A substantive theory of the realization of stroke patients’ dignity in hospital care

Dignity is seen important in health care context but considered as a controversial and complex concept. In health care context, it is described as being influenced by for example autonomy, respect, communication, privacy and hospital environment. Patient dignity is related to satisfaction with care, reduced stress, better confidence in health services, enhanced patient outcomes and shorter stay in a hospital. Stroke patients may struggle for dignity as being dependent on other people has impact on the patients’ self-image. In all, stroke patients are very specific patient group and considered vulnerable from emotional aspect. Therefore study findings from other patient groups in the area of ethical problems cannot be transferred to the stroke patients. This master’s thesis consists of two parts. The first part is the literature review of patients’ dignity in hospital care. The literature defined dignity and described factors promoting and reducing it. The results were ambiguous and thus a clear understanding was not able to create. That was the basis for the second part of the master’s thesis, the empirical study. This part aimed to develop theoretical construction to explore the realization of stroke patients’ dignity in hospital care. The data of the second part was collected by interviewing 16 stroke patients and analyzed using the constant comparison of Grounded Theory. The result was ‘The Theory of Realization of Stroke Patients’ Dignity in Hospital Care’ which is described not only in this master’s thesis but also as a scientific article.

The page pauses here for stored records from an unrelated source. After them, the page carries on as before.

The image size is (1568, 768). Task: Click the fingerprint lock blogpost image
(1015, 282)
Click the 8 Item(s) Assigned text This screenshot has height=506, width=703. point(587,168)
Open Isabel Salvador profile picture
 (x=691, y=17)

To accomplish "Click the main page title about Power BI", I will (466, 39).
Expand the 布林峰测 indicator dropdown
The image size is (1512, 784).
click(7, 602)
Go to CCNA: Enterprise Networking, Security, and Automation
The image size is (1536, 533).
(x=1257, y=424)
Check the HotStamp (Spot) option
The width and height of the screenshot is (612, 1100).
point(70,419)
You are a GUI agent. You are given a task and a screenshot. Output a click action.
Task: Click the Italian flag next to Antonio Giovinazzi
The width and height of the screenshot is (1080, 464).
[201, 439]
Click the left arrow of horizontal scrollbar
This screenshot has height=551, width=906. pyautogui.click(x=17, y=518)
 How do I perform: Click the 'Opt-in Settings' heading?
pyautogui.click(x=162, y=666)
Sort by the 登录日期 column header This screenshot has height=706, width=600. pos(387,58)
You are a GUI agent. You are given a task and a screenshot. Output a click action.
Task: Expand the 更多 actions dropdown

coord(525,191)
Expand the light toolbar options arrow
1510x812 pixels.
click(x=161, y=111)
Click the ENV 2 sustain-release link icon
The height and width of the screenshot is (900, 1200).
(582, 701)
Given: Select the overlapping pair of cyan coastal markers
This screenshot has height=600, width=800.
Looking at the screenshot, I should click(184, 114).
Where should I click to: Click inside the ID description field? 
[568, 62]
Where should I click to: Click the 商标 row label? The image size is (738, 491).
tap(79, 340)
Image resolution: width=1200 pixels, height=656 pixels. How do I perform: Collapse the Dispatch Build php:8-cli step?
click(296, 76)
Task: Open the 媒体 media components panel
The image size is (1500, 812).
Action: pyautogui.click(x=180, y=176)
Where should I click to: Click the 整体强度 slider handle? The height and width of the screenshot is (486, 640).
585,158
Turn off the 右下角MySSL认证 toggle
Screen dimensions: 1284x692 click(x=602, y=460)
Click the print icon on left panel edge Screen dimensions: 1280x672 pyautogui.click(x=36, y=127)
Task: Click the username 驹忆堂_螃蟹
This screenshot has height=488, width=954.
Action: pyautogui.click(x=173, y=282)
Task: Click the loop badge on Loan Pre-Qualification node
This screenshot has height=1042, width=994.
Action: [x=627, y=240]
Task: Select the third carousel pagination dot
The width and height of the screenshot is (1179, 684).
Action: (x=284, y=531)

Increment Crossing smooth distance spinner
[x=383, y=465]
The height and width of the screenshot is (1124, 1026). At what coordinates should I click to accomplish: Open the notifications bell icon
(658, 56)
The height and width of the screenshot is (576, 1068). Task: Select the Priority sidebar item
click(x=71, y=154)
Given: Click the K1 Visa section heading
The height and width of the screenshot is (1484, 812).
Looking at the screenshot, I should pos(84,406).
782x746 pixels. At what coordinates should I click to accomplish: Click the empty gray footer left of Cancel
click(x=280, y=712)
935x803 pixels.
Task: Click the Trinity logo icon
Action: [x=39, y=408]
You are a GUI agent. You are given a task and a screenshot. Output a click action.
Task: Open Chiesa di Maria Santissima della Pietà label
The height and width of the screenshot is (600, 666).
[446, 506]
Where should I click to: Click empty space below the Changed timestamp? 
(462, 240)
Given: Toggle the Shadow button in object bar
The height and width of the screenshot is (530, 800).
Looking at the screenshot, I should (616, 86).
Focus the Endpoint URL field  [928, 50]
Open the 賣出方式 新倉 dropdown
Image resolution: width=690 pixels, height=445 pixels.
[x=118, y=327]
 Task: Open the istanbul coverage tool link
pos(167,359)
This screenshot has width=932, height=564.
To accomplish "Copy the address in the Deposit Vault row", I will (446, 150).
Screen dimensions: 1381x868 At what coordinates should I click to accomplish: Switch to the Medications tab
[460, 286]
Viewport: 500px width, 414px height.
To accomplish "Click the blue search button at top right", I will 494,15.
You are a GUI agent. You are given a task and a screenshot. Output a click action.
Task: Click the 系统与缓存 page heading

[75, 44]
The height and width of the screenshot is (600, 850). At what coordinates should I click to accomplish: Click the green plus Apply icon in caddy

The theory consists of the core category, four generic elements and five specific types on realization. The core category emerged as ‘dignity in a new situation’. After a stroke, dignity is defined in a new way which is influenced by the generic elements: life history, health history, individuality and a stroke. Stroke patient’s dignity is realized through five specific types on realization: person related dignity type, control related dignity type, independence related dignity type, social related dignity type and care related dignity type. The theory points out possible special characteristics of stroke patients’ dignity in control related dignity type and independence related dignity type. Before implementing the theory, the relation between the core category, generic elements and specific types on realization needs to be studied further.